Page:
-- Start --
With his technique perfected and his commercial kitchen secured, Stewart turned his focus to buying massive amounts of local fruit. In the ’70s, he worked in a taro patch in Wainiha Valley. For 10 years, he cultivated a deep respect for farmers, and believes they are a dying breed. Now, instead of farming, he goes through 1,000 pounds of fruit a week.

“I get my fruit from local farmers, and for the most part, if you get fruit from North Shore Kaua’i farmers, it’s organic,” he says, noting that even though Uncle Mikey’s is not certified organic they use the same techniques and have a passion for preserving the ‘aina.

Pineapple ready for the dehydrator

“There’s no farm on Kaua’i that can solely produce for me, especially pineapple,” he says regretfully. “I get most of my off-island stuff from Esaki’s Produce, and Earl at Esaki’s is just awesome. He’s championed for me, and taught me a lot about fruit.”

Persistence has paid off, and Uncle Mikey knows his fruit. It’s hard for me to decide which I like better. The pineapple is pale yellow, like early morning sun. It’s sliced thin and it’s flexible. A pure pineapple flavor explodes in my mouth.
-- End --
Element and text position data
-- Start --
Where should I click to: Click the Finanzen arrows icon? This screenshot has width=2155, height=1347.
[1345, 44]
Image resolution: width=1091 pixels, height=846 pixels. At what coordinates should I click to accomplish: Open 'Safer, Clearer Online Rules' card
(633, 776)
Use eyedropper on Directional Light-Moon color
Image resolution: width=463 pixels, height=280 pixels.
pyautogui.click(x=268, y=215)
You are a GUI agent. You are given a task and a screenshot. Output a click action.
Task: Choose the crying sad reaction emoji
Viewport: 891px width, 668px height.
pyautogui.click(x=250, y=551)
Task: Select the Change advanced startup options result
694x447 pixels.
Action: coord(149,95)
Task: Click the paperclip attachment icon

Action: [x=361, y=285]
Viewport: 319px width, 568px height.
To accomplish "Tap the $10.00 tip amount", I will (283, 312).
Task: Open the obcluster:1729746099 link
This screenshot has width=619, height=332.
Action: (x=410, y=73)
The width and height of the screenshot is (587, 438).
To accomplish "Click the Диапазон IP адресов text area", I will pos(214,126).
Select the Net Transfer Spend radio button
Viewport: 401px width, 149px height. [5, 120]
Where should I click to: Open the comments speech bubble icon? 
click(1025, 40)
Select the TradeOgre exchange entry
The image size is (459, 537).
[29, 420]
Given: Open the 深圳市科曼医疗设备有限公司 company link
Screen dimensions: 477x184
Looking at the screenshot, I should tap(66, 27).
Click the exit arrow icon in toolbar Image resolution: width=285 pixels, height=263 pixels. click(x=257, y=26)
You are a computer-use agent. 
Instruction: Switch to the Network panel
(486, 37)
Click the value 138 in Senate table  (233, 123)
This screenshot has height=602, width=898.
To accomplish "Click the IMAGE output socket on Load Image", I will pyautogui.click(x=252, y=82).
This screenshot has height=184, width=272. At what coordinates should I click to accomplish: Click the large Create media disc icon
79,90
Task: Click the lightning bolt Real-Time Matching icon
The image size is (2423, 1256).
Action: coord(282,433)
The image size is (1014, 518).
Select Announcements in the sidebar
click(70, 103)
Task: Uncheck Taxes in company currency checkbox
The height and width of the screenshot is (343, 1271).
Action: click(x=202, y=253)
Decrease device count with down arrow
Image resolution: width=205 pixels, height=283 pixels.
-- End --
What you will do: Copy out the passage about Uncle Mikey's fruit word for word, from start to finish. Rely only on the passage about Uncle Mikey's fruit.

Answer in full:
With his technique perfected and his commercial kitchen secured, Stewart turned his focus to buying massive amounts of local fruit. In the ’70s, he worked in a taro patch in Wainiha Valley. For 10 years, he cultivated a deep respect for farmers, and believes they are a dying breed. Now, instead of farming, he goes through 1,000 pounds of fruit a week.

“I get my fruit from local farmers, and for the most part, if you get fruit from North Shore Kaua’i farmers, it’s organic,” he says, noting that even though Uncle Mikey’s is not certified organic they use the same techniques and have a passion for preserving the ‘aina.

Pineapple ready for the dehydrator

“There’s no farm on Kaua’i that can solely produce for me, especially pineapple,” he says regretfully. “I get most of my off-island stuff from Esaki’s Produce, and Earl at Esaki’s is just awesome. He’s championed for me, and taught me a lot about fruit.”

Persistence has paid off, and Uncle Mikey knows his fruit. It’s hard for me to decide which I like better. The pineapple is pale yellow, like early morning sun. It’s sliced thin and it’s flexible. A pure pineapple flavor explodes in my mouth.